• Given instruction A: In the MySQL database design thread, rewrite the paragraph beginning "The information is presented on a front end" in fewer words, keeping its main facts.
• Given instruction B: Continue the MySQL database design thread from the point where it stops.

Database design to handle millions of rows in MySQL

8 votes
3 answers
4962 views
                          We are running an application that is  collecting data much faster than we anticipated. Trying to addapt to that, we are doing a redesig of the database.
After reading this , this  and this , I am not sure what the best approach for our design is... considering our HW is very humble.

There are three main tables that are causing problems:
 - SCANS
 - DOMAINS
 - DOCUMENTS
 - VALUES

Currently we have one single table to store data. The relation between them is:

 - 1 **SCAN** -> (avg 4x) **DOMAINS** -> (avg 3000) MANY **DOCUMENTS** -> (avg 51000) MANY **VALUES**
    - 1 SCAN points to average 4 entries on DOMAINS.
    - 4 entries on DOMAINS point to average 12.000 entries ON DOCUMENTS
    - 12000 entries ON DOCUMENTS point TO average 204000 entries on VALUES

We are currently performing around 100 scans/day. That is inserting around 20.400.000 items per day into VALUES.

We are considering to split VALUES table as one "VALUE_table_per_month":

 - **VALUES_year_month** with the intention to distribute the load between them. But if we multiply the number of scanners, this mechanism is not escalable.
 - **VALUES_year_month_day** then we will end up with so many tables into the same DB.

In both cases, if we increase the number of scans per day, none of the solutions seems scalable.

At this point, to keep all the data into a centralized DB does not seem the best option for scalability reasons... but at the same time, a distributed system will increase the load time significantly.

What would be a reasonable approach? I am sure we are not the first team to find this issue! :P

**EDIT**

*How much data do we read per query?*

That depends on the SCAN. Not all scans have the same amount of data. The range varies between:

 - 1 SCAN --> 200 VALUES
 - 1 SCAN --> 200.000 VALUES

The information is presented on a front end to the end user. So we have splitted how the queries are requested to the backend to avoid overload the server, but in some cases it is not enought due the high number of VALUES.

*When is the data read?*

That entirely depends on the end users. Some days they read 10s of SCANS a day, others none and others 100s.


**EDIT II**
ANALYZE DESCRIBE results from two queries. First one quick and second one slow.

    EXPLAIN ANALYZE 
    SELECT value,
            url,
            filetype, 
            severity,
            COUNT(id_value) AS data_count
    FROM VALUES
    WHERE (weigth = 150 OR weigth = 100)

• Record extracts:
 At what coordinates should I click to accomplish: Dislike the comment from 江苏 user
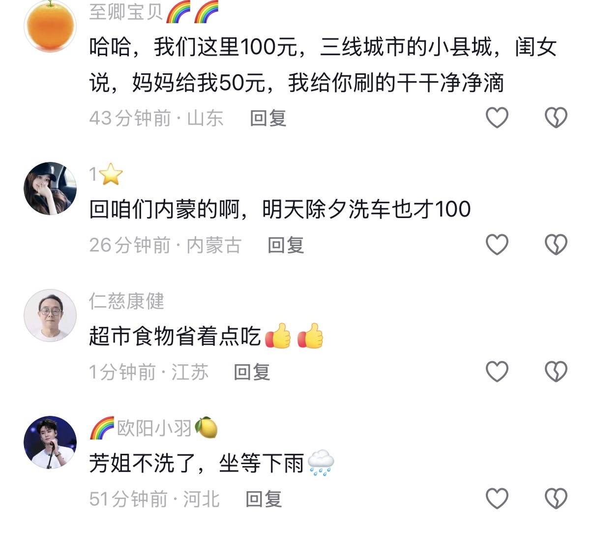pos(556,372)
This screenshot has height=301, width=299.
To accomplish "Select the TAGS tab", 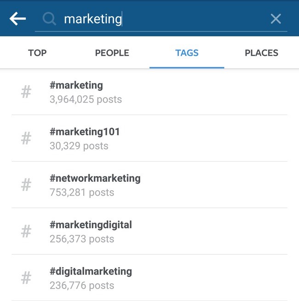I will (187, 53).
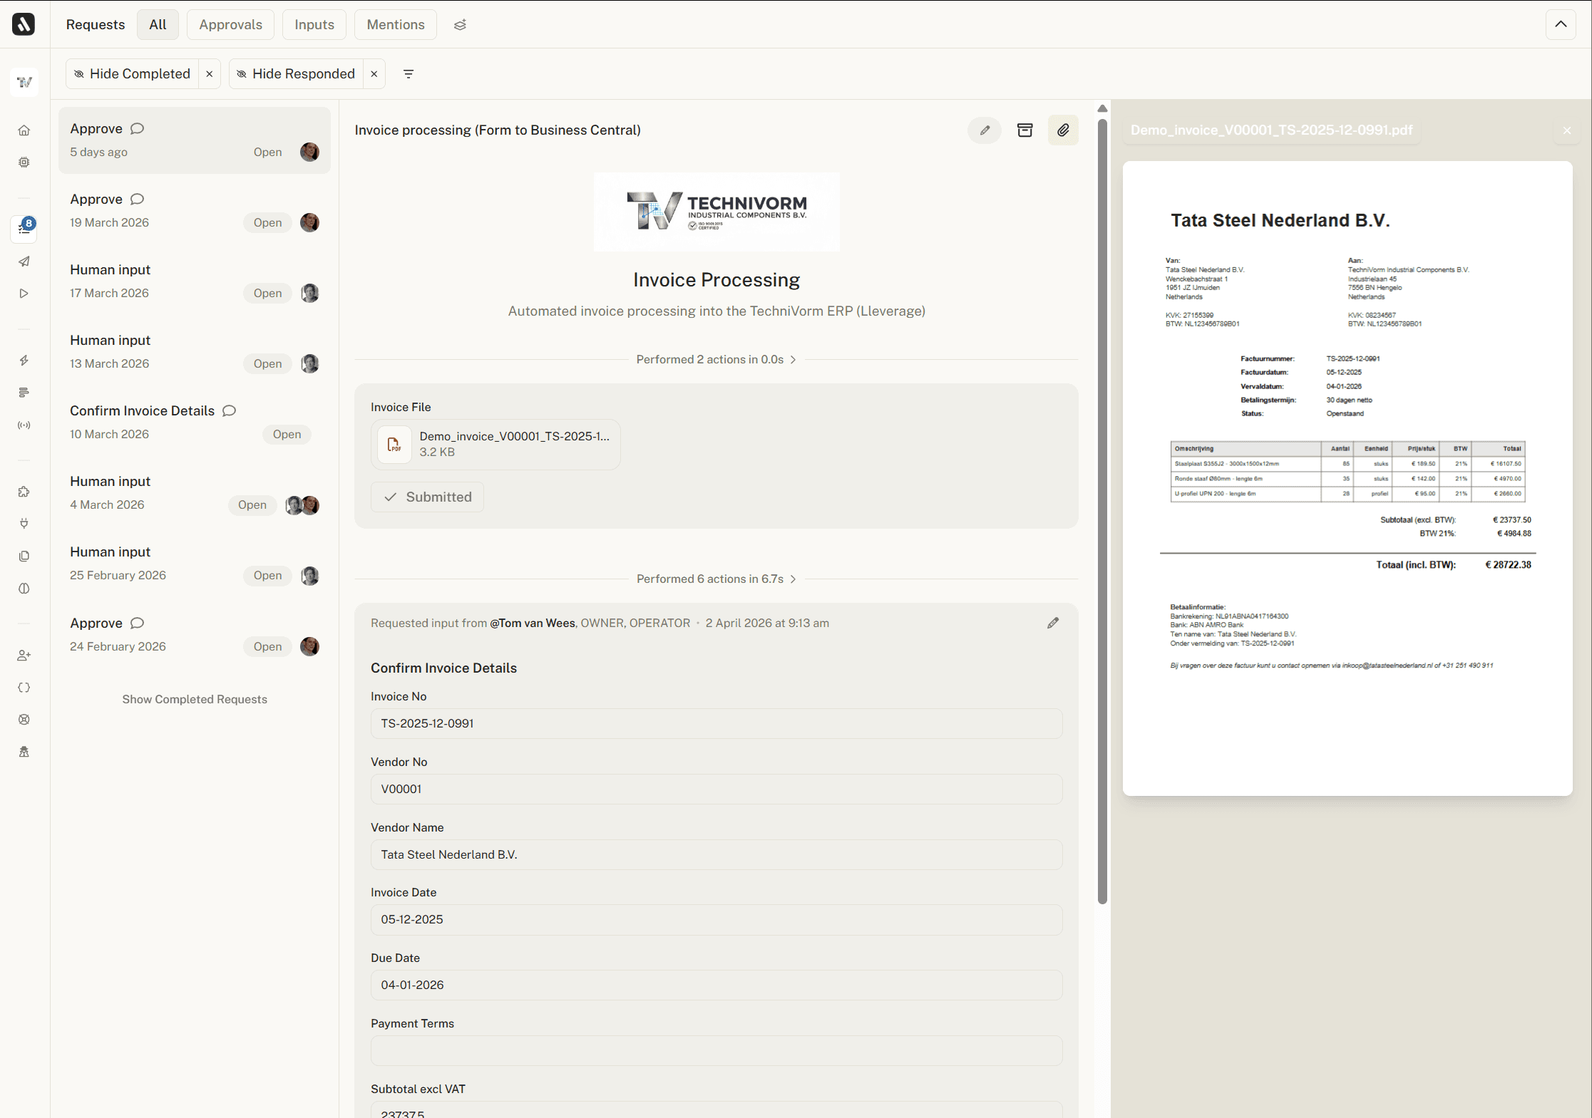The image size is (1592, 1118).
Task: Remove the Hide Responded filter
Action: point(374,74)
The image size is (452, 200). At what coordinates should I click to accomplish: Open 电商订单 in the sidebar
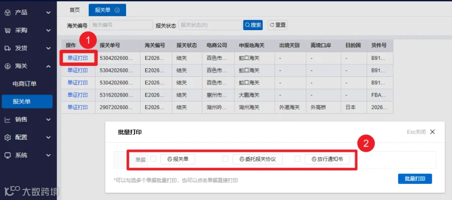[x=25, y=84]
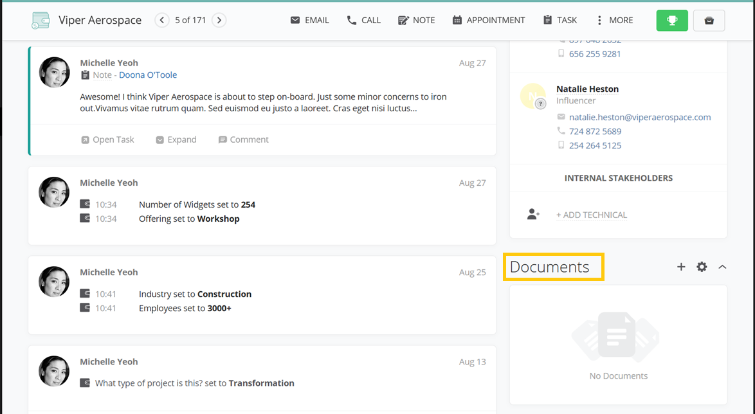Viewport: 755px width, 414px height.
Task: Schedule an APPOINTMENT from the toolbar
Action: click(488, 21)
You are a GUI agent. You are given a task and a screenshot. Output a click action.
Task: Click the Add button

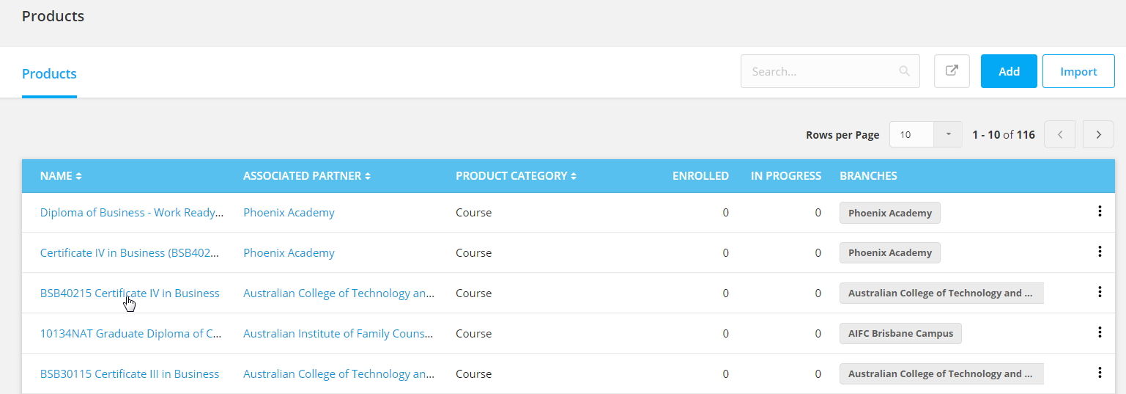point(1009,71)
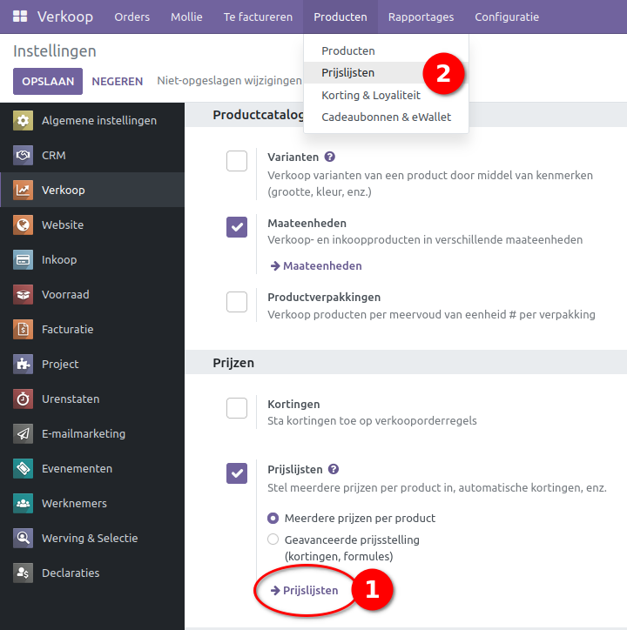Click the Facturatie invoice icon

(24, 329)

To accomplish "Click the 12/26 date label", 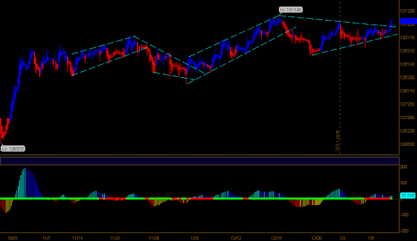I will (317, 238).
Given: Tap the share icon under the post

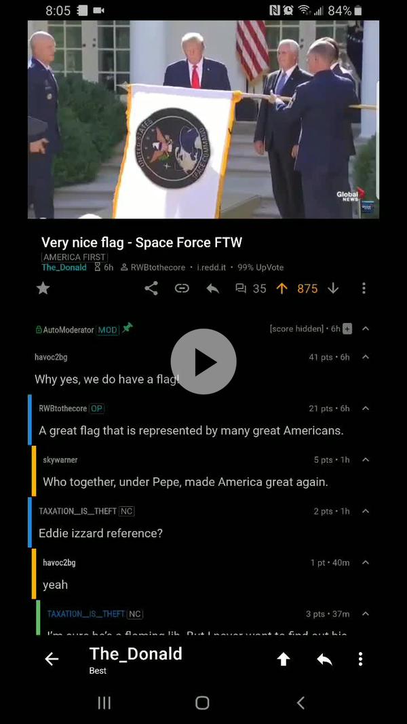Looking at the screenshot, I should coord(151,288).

• Task result A: End users see the data on a front end. To avoid overloading the server, the queries sent to the backend are split up, but sometimes that isn't enough because of the high number of VALUES.

• Task result B:
    AND id_analysis = 23 
    AND is_hidden = 0 
    AND is_hidden_by_user = 0 
    GROUP BY value 
    ORDER BY data_count DESC

 **Result 1:**

    | -> Sort row IDs: data_count DESC  (actual time=34.016..34.016 rows=0 loops=1)
    -> Table scan on   (actual time=34.006..34.006 rows=0 loops=1)
        -> Aggregate using temporary table  (actual time=34.005..34.005 rows=0 loops=1)
            -> Filter: ((VALUES.is_hidden_by_user = 0) and (VALUES.is_hidden = 0) and ((VALUES.weigth = 150) or (VALUES.weigth = 100)))  (cost=1.00 rows=0.05) (actual time=0.024..0.024 rows=0 loops=1)
                -> Index lookup on VALUES using id_analysis (id_analysis=23)  (cost=1.00 rows=1) (actual time=0.024..0.024 rows=0 loops=1)
 |

Result 2:

        | -> Sort row IDs: data_count DESC  (actual time=187172.159..187172.173 rows=136 loops=1)
        -> Table scan on   (actual time=187172.079..187172.111 rows=136 loops=1)
            -> Aggregate using temporary table  (actual time=187172.077..187172.077 rows=136 loops=1)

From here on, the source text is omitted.